■ The problem:
Once you have located the line containing "Image resolution: width=1224" in the material below, return it exactly along with each line after it through the line containing "Open the AirPlay".

--- Source material ---

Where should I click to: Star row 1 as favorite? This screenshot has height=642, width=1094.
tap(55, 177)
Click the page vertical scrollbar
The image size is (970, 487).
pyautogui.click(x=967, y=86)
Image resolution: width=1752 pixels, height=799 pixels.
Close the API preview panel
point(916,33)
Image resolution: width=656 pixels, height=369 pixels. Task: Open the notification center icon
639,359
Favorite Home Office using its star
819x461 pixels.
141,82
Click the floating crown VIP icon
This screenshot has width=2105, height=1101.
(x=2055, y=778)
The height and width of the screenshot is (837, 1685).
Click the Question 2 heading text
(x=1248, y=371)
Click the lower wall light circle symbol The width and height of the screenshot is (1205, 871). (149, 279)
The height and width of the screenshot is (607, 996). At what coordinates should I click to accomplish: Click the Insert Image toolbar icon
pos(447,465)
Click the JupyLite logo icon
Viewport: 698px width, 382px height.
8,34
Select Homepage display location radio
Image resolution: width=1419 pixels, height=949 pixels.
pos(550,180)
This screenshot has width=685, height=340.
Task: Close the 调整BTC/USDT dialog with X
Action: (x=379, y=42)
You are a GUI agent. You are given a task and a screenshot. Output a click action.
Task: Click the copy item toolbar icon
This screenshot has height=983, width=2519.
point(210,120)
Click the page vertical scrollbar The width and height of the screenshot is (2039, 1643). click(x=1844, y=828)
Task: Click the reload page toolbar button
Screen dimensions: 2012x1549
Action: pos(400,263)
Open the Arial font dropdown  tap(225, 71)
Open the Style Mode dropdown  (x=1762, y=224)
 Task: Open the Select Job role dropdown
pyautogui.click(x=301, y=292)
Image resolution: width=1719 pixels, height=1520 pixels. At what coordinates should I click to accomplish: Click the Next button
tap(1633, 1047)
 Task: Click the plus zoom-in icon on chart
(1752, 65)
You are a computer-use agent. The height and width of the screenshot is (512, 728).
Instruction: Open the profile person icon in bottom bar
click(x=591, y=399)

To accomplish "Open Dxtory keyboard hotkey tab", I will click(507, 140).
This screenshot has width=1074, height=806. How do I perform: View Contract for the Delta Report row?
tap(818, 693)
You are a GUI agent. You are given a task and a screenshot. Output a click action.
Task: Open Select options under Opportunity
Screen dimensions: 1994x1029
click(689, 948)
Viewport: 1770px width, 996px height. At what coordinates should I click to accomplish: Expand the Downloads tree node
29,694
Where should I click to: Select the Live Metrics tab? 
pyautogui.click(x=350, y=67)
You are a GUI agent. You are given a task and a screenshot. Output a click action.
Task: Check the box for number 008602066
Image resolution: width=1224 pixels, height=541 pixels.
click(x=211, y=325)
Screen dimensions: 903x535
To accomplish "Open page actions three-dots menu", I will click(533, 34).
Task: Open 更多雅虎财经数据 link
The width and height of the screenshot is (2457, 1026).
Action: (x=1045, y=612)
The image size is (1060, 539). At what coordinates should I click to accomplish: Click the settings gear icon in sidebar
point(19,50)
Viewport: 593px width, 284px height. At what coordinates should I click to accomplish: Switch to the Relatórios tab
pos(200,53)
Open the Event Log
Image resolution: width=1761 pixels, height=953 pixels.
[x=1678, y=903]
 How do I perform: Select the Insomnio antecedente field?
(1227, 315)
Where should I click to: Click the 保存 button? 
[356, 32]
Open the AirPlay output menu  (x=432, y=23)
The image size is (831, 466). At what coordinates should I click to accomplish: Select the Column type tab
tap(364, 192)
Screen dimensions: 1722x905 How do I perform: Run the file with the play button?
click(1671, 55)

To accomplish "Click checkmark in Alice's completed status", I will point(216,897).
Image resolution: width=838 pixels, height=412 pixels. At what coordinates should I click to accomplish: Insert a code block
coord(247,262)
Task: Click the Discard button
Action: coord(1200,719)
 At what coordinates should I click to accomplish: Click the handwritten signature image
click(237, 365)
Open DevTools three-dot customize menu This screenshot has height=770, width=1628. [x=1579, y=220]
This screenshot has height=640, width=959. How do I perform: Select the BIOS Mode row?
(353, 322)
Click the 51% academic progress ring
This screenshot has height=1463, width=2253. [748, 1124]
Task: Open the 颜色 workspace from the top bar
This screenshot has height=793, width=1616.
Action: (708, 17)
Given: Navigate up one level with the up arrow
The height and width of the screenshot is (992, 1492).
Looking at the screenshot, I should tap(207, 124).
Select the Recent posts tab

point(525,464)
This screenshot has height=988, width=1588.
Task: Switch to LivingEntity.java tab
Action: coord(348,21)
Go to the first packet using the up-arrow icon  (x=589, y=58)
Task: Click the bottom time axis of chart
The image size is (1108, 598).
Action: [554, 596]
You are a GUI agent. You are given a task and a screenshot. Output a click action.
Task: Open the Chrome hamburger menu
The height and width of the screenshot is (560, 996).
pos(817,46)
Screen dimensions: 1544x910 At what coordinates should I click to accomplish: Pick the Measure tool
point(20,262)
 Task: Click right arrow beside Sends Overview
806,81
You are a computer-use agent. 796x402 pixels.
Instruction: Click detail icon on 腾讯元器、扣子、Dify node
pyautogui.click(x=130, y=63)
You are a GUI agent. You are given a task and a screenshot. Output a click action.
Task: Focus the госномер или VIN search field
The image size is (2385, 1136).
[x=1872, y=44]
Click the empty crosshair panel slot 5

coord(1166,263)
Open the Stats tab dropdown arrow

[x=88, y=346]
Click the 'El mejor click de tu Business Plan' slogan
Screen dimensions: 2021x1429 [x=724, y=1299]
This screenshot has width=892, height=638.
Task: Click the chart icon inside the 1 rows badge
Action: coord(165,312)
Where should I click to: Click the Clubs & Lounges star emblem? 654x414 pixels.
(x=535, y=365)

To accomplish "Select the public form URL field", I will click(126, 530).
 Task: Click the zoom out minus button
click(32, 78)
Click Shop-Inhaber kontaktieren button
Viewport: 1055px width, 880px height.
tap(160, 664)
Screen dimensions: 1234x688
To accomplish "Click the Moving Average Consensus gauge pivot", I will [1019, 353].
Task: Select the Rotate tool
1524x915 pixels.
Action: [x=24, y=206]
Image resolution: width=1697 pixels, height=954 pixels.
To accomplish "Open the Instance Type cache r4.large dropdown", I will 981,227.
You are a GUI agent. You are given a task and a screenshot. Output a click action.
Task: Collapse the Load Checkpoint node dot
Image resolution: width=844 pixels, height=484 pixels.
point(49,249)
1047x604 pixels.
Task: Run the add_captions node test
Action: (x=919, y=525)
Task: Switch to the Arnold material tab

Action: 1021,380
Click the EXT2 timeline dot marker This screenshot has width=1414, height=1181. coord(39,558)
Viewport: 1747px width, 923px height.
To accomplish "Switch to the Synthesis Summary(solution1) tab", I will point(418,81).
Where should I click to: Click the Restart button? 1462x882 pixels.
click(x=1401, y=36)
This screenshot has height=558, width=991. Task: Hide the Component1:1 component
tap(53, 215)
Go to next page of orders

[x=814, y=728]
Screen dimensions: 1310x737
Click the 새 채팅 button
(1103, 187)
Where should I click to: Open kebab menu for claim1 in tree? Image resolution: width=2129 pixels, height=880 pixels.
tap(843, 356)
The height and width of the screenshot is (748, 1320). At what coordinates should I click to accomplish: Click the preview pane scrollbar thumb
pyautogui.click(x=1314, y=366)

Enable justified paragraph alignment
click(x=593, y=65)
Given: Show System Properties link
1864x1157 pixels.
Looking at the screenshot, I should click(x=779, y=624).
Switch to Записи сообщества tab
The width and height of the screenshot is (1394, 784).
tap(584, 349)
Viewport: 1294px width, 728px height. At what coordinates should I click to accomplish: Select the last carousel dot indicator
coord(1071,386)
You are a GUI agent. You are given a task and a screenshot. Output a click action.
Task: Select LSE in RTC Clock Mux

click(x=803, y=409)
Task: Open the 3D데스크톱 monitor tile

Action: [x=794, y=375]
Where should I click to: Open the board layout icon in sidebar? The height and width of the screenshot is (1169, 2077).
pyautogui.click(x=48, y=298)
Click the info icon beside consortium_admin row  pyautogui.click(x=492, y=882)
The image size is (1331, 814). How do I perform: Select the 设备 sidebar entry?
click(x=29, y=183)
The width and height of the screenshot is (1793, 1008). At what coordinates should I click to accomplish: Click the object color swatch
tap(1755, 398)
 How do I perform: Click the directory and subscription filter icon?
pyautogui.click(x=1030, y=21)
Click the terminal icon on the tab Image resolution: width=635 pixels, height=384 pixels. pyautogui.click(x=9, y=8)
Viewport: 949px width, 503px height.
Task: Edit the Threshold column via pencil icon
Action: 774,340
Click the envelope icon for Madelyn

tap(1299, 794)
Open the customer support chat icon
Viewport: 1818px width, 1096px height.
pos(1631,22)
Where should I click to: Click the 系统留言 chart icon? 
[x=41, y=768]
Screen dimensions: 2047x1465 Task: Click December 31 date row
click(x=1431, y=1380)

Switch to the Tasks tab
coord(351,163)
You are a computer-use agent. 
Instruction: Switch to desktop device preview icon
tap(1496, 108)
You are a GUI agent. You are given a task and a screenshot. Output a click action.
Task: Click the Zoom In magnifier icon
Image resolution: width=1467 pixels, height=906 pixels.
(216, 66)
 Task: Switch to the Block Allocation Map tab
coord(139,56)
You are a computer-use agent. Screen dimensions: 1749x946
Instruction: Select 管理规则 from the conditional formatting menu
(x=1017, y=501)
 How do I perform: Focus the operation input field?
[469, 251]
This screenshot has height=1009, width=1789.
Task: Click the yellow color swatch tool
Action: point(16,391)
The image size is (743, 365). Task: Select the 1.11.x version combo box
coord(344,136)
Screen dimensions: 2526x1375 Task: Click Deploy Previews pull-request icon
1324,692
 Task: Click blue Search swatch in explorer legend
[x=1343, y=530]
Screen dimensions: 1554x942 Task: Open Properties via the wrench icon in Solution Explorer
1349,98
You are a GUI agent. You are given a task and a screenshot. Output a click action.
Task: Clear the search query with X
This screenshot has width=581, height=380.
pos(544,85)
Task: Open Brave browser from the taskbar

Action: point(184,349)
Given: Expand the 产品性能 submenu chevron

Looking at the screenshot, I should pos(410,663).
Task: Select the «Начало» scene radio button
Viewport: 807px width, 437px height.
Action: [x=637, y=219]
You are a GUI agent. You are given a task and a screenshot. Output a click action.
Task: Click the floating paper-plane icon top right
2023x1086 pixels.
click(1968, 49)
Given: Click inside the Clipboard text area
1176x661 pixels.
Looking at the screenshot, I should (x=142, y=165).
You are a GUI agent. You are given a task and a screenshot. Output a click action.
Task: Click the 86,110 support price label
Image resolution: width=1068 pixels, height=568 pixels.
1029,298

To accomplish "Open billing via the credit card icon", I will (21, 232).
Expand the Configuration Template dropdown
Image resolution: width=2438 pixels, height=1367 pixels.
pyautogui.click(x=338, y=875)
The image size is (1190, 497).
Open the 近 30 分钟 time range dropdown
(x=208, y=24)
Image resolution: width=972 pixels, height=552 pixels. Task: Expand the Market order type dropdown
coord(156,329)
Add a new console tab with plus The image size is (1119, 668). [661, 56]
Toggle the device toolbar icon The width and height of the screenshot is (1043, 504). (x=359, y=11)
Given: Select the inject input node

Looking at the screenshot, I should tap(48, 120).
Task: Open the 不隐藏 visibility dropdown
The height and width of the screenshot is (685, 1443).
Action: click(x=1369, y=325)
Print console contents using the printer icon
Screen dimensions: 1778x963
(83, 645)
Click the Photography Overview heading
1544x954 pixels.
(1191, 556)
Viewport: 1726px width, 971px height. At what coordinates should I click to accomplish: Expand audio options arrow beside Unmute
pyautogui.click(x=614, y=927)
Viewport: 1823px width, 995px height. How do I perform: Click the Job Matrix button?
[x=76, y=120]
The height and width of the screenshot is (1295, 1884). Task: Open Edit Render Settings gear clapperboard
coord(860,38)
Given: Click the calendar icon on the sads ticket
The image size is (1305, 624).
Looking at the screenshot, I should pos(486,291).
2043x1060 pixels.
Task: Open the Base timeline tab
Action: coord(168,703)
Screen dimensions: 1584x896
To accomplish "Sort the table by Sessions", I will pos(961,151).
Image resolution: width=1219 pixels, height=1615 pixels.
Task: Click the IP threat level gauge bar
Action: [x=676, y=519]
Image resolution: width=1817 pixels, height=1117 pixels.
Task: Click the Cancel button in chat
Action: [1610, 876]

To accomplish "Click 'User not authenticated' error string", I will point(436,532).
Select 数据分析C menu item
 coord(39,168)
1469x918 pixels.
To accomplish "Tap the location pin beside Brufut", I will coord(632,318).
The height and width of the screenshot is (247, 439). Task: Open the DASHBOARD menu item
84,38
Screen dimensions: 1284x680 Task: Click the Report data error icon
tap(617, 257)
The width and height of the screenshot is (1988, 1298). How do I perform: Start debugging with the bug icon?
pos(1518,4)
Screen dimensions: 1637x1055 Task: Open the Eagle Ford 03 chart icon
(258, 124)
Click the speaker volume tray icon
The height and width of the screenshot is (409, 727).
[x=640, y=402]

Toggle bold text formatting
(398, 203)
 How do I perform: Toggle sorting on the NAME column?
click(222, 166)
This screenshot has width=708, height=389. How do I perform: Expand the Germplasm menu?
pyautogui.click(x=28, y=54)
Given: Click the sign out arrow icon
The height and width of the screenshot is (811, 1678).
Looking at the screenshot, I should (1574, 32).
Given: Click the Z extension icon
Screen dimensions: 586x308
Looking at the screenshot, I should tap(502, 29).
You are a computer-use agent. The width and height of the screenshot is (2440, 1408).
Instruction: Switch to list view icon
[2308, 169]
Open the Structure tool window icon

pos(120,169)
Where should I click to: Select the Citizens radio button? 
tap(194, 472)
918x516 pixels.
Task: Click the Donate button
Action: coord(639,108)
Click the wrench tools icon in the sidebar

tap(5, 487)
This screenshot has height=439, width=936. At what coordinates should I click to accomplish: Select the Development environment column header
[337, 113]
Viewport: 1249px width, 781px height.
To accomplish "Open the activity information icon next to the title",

---

■ Answer to this exercise:
Image resolution: width=1224 pixels, height=541 pixels.
click(x=211, y=325)
Screen dimensions: 903x535
To accomplish "Open page actions three-dots menu", I will click(533, 34).
Task: Open 更多雅虎财经数据 link
The width and height of the screenshot is (2457, 1026).
Action: (x=1045, y=612)
The image size is (1060, 539). At what coordinates should I click to accomplish: Click the settings gear icon in sidebar
point(19,50)
Viewport: 593px width, 284px height. At what coordinates should I click to accomplish: Switch to the Relatórios tab
pos(200,53)
Open the Event Log
Image resolution: width=1761 pixels, height=953 pixels.
[x=1678, y=903]
 How do I perform: Select the Insomnio antecedente field?
(1227, 315)
Where should I click to: Click the 保存 button? 
[356, 32]
Open the AirPlay output menu  (x=432, y=23)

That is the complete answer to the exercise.